───── PROVIDED INFORMATION

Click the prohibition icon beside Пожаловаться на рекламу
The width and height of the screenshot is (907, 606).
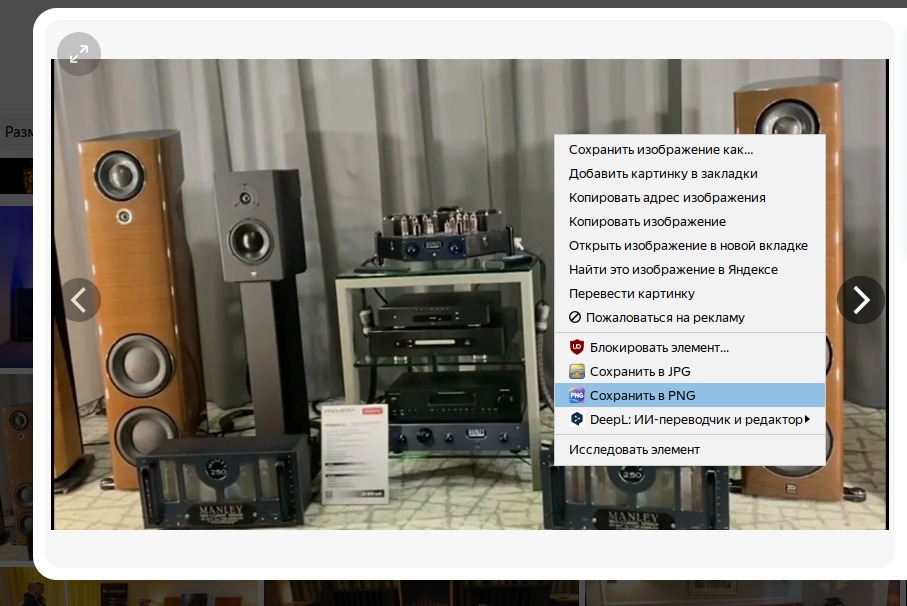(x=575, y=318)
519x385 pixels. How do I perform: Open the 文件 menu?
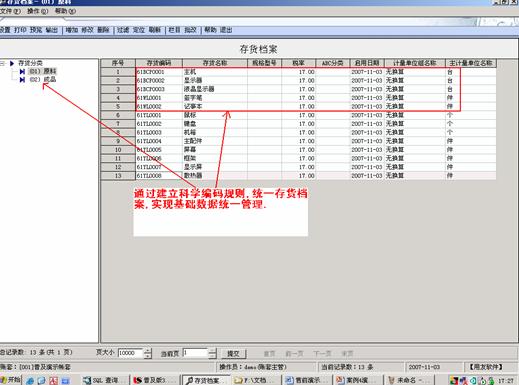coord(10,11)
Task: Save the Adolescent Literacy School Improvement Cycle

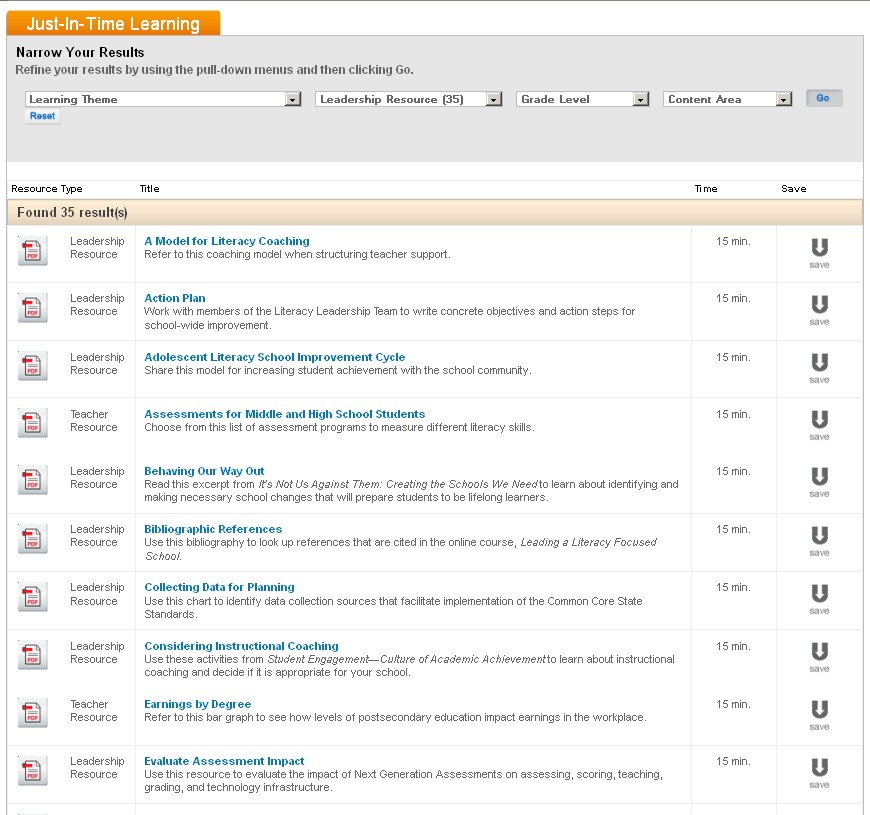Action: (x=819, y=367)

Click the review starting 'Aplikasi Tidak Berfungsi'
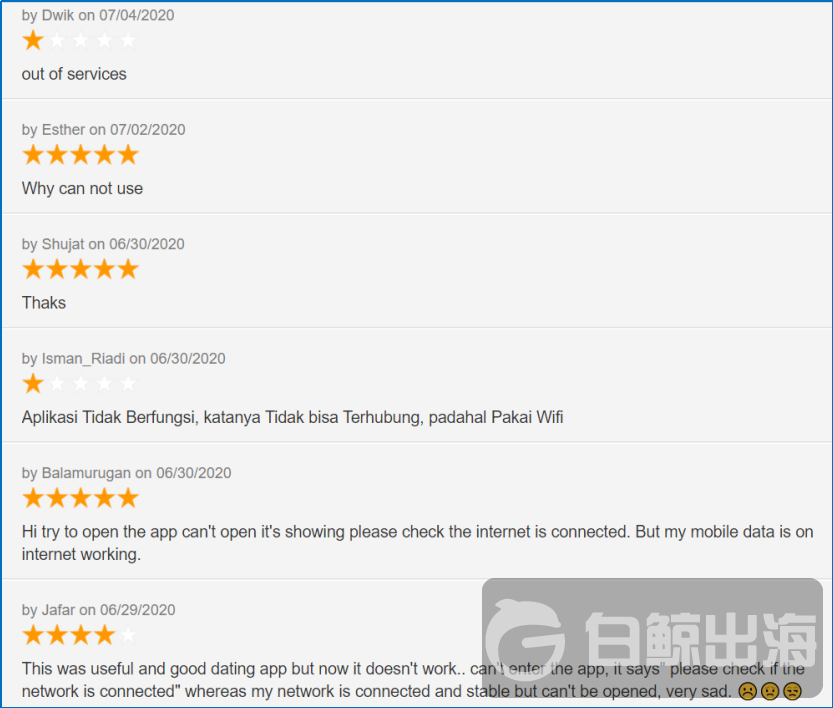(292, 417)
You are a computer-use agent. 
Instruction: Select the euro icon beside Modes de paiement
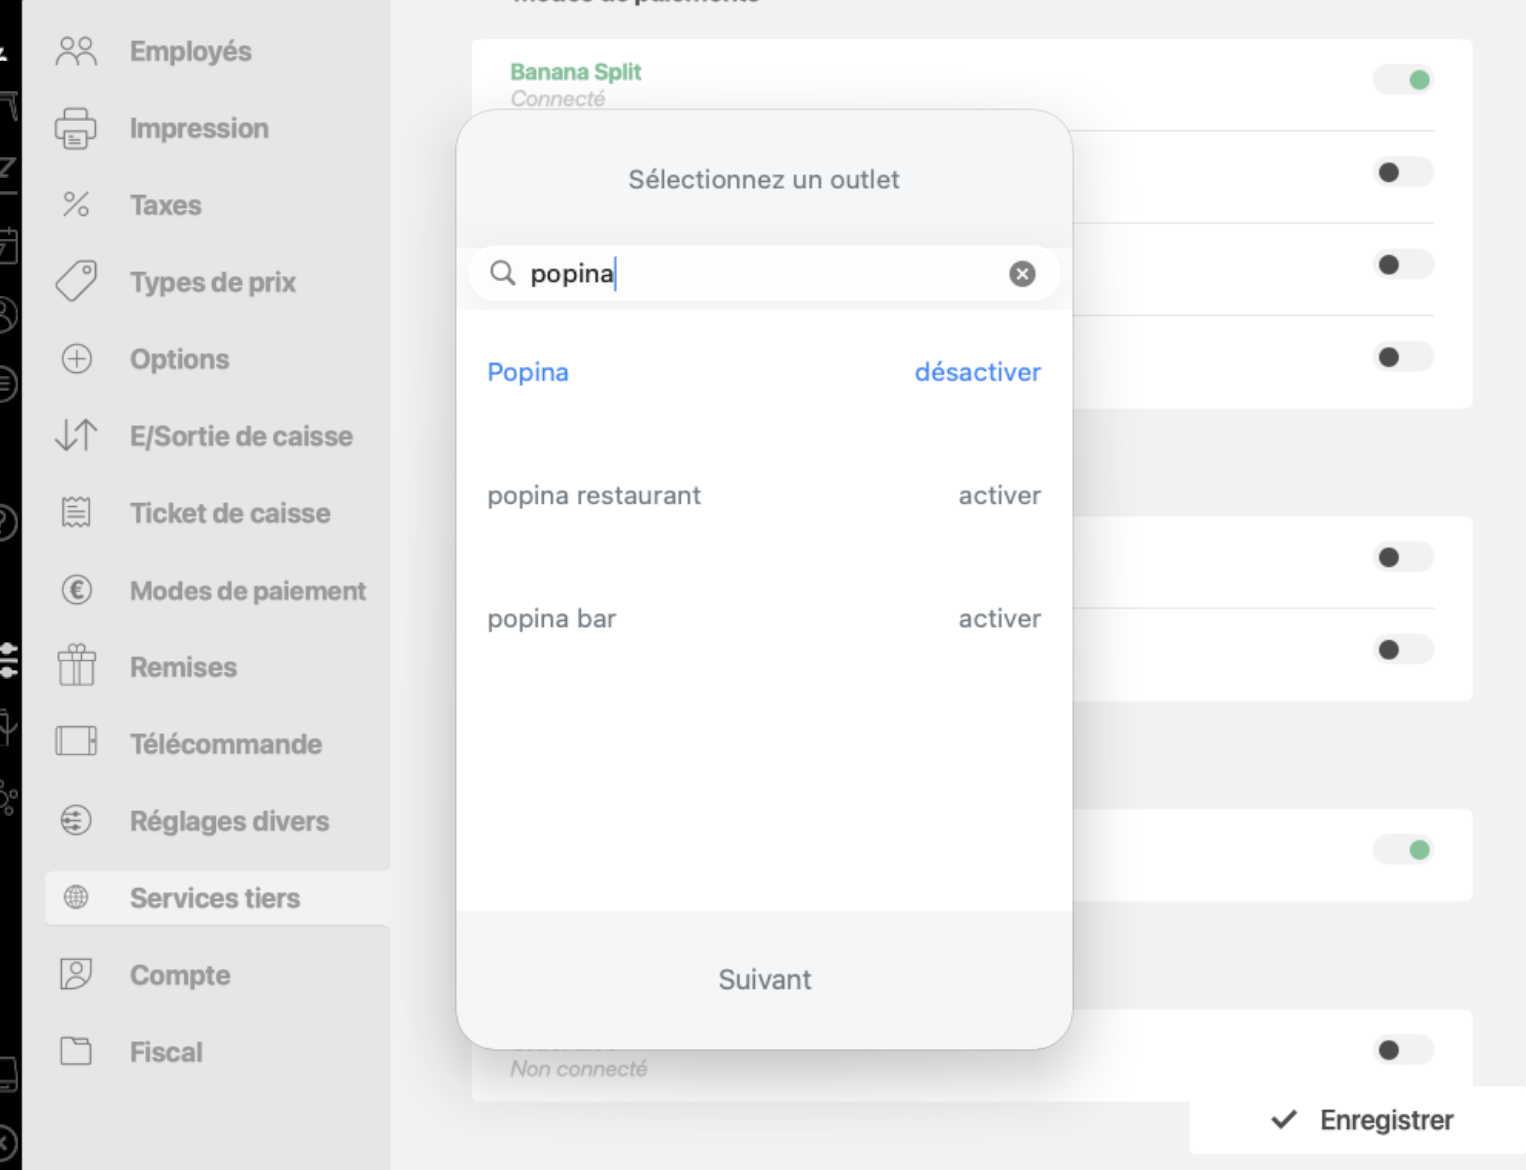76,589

──────────

Only what runs from the line holding "You are a computer-use agent." through the end of the entries above is to be given again, exactly, with every picture omitted.

ANSWER TO THE EXERCISE.
You are a computer-use agent. 
Instruction: Select the euro icon beside Modes de paiement
76,589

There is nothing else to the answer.